_What is needed:_ All lines holding the word "camera" should be located in the records and copied.

(Stored items)
↓↓↓

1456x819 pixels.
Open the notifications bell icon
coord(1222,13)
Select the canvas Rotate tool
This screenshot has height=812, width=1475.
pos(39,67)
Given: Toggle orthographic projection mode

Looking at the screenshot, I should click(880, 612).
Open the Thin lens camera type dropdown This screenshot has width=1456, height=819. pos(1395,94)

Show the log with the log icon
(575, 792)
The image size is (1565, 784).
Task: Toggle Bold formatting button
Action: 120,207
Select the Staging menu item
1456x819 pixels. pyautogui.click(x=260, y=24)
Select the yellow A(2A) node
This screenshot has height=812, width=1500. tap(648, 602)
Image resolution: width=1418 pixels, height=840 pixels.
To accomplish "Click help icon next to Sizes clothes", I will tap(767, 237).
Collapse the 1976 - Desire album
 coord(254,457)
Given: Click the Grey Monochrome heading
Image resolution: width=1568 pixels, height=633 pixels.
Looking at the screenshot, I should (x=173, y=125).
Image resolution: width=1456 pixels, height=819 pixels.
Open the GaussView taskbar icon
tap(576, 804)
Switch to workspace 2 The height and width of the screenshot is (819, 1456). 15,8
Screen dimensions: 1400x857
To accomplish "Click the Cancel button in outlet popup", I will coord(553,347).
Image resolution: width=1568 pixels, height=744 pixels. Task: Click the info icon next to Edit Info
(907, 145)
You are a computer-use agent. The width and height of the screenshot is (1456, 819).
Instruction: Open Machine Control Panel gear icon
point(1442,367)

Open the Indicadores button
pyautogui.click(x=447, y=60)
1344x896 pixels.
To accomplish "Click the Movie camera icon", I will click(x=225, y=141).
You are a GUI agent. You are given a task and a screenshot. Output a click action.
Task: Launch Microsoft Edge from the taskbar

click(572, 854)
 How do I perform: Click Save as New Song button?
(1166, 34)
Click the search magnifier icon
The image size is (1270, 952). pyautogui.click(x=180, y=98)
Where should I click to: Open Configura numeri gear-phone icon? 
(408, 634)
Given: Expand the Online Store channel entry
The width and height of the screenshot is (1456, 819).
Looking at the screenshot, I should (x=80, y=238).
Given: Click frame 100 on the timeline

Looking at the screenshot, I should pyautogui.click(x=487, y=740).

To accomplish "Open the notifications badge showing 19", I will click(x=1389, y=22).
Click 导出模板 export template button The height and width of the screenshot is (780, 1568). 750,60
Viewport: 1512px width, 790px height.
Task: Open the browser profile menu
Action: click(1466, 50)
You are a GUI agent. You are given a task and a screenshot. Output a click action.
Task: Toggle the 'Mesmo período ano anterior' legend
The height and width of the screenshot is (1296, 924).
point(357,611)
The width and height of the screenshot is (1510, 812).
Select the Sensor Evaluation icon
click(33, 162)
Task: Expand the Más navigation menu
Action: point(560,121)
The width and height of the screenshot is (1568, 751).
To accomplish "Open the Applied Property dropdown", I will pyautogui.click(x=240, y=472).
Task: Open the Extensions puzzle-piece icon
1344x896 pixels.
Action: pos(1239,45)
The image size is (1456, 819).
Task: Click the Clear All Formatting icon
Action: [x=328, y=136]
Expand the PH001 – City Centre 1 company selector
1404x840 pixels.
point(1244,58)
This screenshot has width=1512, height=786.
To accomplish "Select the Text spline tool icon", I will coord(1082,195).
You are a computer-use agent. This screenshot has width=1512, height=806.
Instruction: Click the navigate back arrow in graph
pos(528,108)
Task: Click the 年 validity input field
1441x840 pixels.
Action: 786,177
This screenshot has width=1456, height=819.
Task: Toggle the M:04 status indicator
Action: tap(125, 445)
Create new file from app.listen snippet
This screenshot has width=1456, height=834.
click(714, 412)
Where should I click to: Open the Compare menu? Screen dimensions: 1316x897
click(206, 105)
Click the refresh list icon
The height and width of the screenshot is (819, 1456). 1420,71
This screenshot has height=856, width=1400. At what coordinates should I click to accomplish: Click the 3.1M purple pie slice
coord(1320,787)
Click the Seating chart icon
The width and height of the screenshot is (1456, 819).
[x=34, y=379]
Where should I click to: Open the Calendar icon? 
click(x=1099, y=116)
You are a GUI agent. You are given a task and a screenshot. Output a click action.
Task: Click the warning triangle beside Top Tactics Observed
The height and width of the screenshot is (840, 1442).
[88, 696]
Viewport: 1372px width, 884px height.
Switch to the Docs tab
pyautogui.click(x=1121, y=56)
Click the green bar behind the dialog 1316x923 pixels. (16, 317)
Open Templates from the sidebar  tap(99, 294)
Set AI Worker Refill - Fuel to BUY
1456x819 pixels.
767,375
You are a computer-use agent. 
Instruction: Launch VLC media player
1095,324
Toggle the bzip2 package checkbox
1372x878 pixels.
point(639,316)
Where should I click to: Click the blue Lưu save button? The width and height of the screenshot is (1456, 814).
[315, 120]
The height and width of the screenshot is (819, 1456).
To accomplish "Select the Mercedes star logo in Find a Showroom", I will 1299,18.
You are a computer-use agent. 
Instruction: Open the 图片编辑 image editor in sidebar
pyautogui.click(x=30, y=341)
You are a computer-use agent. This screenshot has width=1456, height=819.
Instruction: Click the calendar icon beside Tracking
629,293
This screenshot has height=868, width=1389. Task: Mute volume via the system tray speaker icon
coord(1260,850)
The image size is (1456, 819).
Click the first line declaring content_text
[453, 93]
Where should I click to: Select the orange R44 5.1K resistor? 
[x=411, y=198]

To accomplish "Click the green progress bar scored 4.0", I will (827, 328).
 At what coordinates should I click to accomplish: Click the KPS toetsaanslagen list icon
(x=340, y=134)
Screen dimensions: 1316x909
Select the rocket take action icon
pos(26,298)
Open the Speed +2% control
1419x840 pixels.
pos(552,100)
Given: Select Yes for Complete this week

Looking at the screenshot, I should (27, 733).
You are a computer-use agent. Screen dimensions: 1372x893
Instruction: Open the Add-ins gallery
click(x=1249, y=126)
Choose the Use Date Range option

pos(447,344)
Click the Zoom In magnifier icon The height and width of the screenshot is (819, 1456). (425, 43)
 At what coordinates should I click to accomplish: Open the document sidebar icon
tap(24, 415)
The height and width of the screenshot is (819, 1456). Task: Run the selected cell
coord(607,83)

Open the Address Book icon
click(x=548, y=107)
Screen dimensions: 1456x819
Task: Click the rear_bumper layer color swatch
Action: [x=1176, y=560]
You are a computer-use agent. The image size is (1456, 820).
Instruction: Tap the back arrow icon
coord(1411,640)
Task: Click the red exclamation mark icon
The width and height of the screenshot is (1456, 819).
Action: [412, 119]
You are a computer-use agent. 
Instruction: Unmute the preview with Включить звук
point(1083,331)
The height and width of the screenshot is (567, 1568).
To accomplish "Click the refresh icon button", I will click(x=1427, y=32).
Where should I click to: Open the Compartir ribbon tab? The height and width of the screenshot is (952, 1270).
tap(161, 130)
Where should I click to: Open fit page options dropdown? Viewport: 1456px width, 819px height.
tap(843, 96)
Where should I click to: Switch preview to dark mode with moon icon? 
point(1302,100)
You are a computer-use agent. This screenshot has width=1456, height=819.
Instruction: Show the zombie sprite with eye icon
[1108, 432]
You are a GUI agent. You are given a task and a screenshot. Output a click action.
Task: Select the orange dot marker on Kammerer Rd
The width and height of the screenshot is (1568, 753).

↑↑↑

_Result of this exercise:_
Open the Thin lens camera type dropdown This screenshot has width=1456, height=819. pos(1395,94)
To accomplish "Click the Movie camera icon", I will click(x=225, y=141).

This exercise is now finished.